Areas to Investigate

Network Latency - Ping times and general RTT
WebSocket Latency - WebSocket messaging over given Networks
WebRTC Latency - Attempt to measure video latency over given Networks


For the WebSocket Latency, I am measuring the RTT from a message sent from my Laptop to the Pi and back again to the Laptop.


For the WebRTC Latency, I'm pointing the webcam at a high-res clock on the computer and then comparing the received video image to the clock.


LAN - Network Latency

Here I am pinging from the Laptop to the PI on the local LAN.


Pi Ethernet
Laptop Ethernet
sub-ms
Laptop WiFi (2.4GHz)
32ms

(highs in hundreds and high hundreds)

Internet - Network Latency

Here I am simply pinging the intermediate RDVP Server.  Cannot ping the Pi directly of course.



RDVP Server
Laptop Ethernet
22ms
Laptop WiFi (2.4GHz)
36ms



LAN - WebSocket Latency


Pi Ethernet
Laptop Ethernet
12ms
Laptop WiFi (2.4GHz)
14ms

Internet - WebSocket Latency


RDVP Server
Pi Ethernet
via RDVP
Laptop Ethernet
27ms
53ms
Laptop WiFi (2.4GHz)
38ms
65ms
Laptop LTE Phone Tether (cable)
65ms
99ms



LAN - WebRTC Latency


Pi Ethernet
Laptop Ethernet
516ms
527ms

Internet - WebRTC Latency


Pi Ethernet
Laptop LTE Phone Tether (cable)
466ms
430ms






Observations

Firstly, WiFi congestion has a pretty dramatic effect.  It makes for extremely erratic RTT on ping and WebSocket traffic, and hugely increases the average latency.

Otherwise, if you consider 1/2 RTT to be the time the Pi receives a command, then the following tables show the latency there isn't so bad.

LAN - WebSocket Comms


Ethernet
WiFi
RTT
12ms
14ms
½ RTT
6ms
7ms

Internet - WebSocket Comms

Ethernet
WiFi
Cellular
RTT
27ms
38ms
99ms
½ RTT
14ms
19ms
50ms


The rest of the visual latency is due to the WebRTC Stream.


Observations about WebRTC

In short, I think the framerate is part of the root problem.  The other part is possibly software (UV4L) queuing on the Pi side.

The video stream, when looking at Chrome's internal WebRTC monitoring system (chrome://webrtc-internals), shows many stats about the connection.

Here is one of the stats about frame rate over time.  It's very low.  I've been able to up this number with various tweaks to upwards of 10 frames/sec.  Not much higher.

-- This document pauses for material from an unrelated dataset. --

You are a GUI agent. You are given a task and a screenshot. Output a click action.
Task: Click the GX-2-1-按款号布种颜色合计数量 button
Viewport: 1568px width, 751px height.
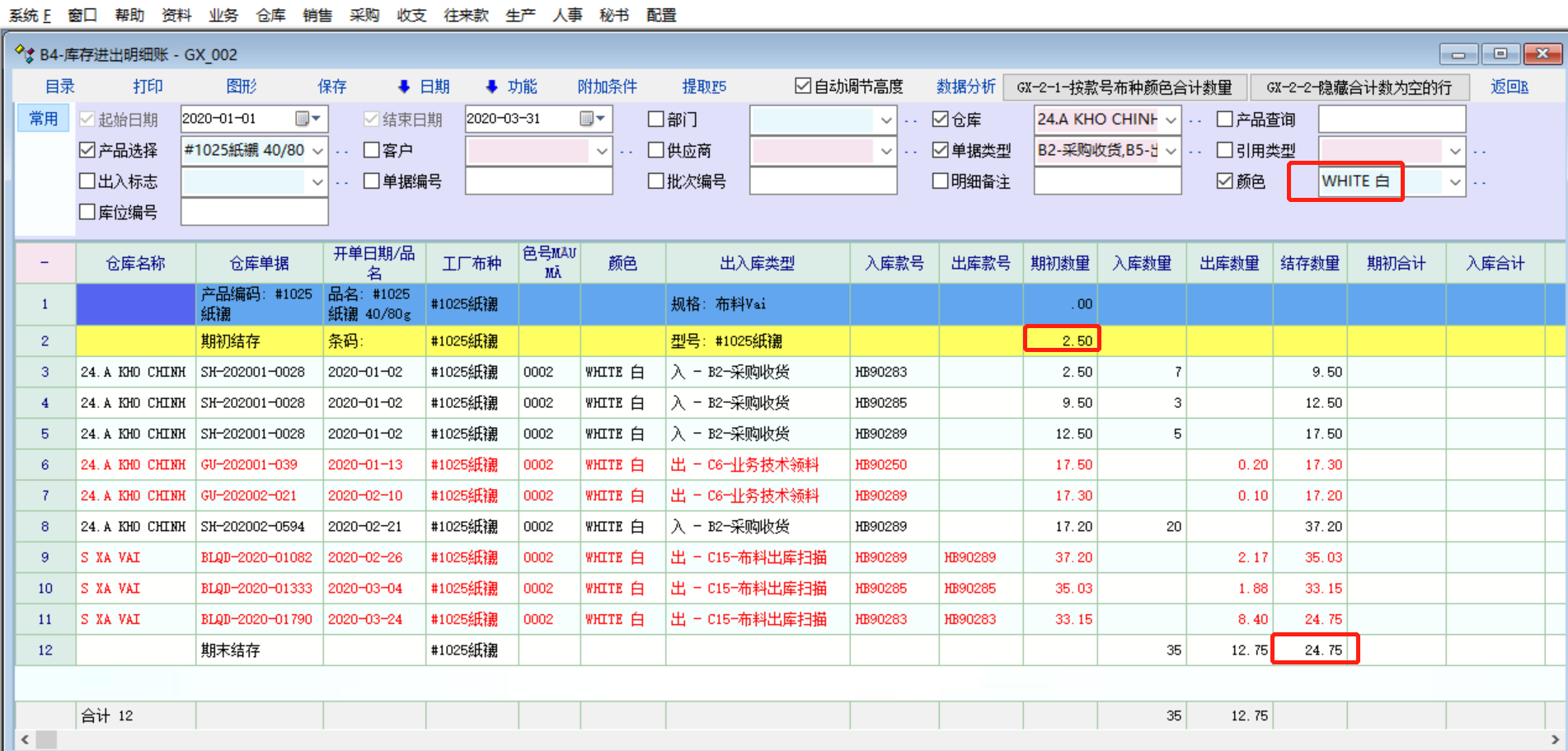pyautogui.click(x=1124, y=87)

At 10 frames/sec, the duration between each frame is 100ms.

That is still well short of the total visual latency of the approx 500ms latency seen. This could be software queuing, as it doesn't appear to be bandwidth limitations or CPU issues on the Laptop side.

A future release (link) of UV4L claims to vastly improve the framerate and nearly eliminate latency. It will be worth measuring again once that is released.